Scienza ed etica: la conoscenza ontologica
Di Alessandro Cantoni
La conoscenza, per l'uomo, è un'arma a doppio taglio, che può portare a diversi atteggiamenti verso il mondo: il relativismo e il nichilismo (ovvero il pessimismo) , oppure l'ottimismo.
Nell'era contemporanea ci sembra che la conoscenza possa fare qualsiasi cosa, ma non dimentichiamo che essa è un processo dipendente dall'uomo e, pertanto, può essere incanalata in qualunque direzione. Non esiste la Scienza in assoluto: c'è solamente il sapere come potenzialità umana, nel senso della scoperta orientata consapevolmente. Ora, stando così le cose, nulla impedisce di considerare le sostanze in senso ontologico, oppure di rifiutare ad esse tale carattere, valutandole come semplici fenomeni (ovvero manifestazioni fisiche).
Questo tipo di scienza oggi in voga, relativista, è ciò che definisco sapere indifferenziato o disorientato.
Le conseguenze di questo relativismo culturale sono piuttosto gravi, perché sono accompagnate da una tendenziale sfiducia verso il mondo e possono dare quindi luogo a comportamenti distruttivi: quando la tecnologia, al servizio della scienza, realizza gli scopi di quest'ultima senza alcuna riflessione sul mondo-ambiente, siamo in presenza di un atteggiamento relativistico. Per i relativisti, il mondo è un ente indistinto, privo di statuto ontologico, alias di un carattere sostanziale.

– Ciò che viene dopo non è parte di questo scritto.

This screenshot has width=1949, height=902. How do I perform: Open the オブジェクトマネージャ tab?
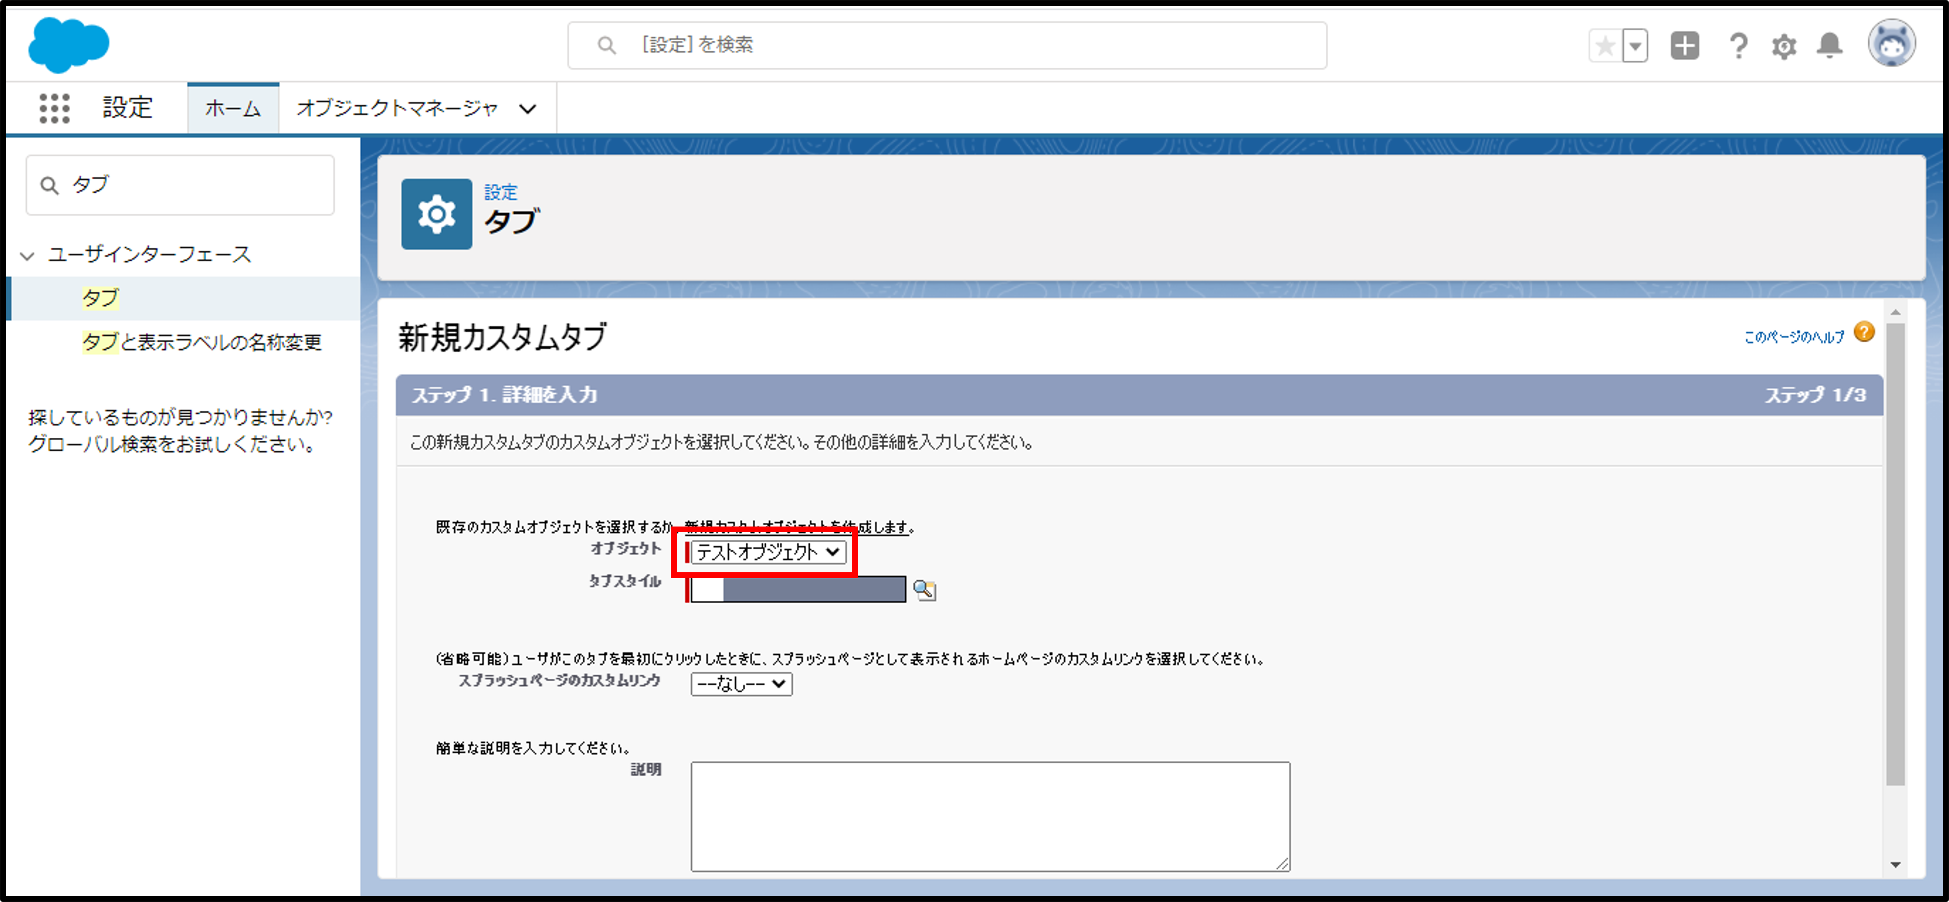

Aristotele non era certo un avversario della scienza, bensì un suo fondatore: qualunque conoscenza particolare era ben accetta, ma doveva fare riferimento a qualcosa di più universale: è ciò che egli definiva "sostanza" o anche "forma", e che non cambia quando sopraggiungono mutamenti accidentali.
Egli riconosceva inoltre che ogni organismo vivente, nel regno delle sostanze fisiche, possiede una dignità superiore: l'entelechia, ovvero la realizzazione di sé, il compimento di un fine proprio, interno a ciascun organismo. L'entelechia indica che quella specifica realtà ha iscritta in se stessa la meta finale verso cui si evolve: ad esempio la crescita, l'autoconservazione. Stando così le cose, è chiaro che Aristotele assegna un primato alla causa finale e alle sostanze dotate di finalità intrinseca.
Se il relativismo è dunque una
sorta di sfiducia verso il mondo, che tende a considerarlo come un "tutto
indifferenziato" e privo di senso, viceversa la sapienza essenziale è
caratterizzata da ottimismo e da un atteggiamento di rispetto e quasi di
venerazione verso ciò che ci circonda. Tutto questo suggerisce comportamenti
etici e senso di responsabilità, oltre che di amore per se stessi in quanto
sostanze naturali dotate del più alto grado di sviluppo.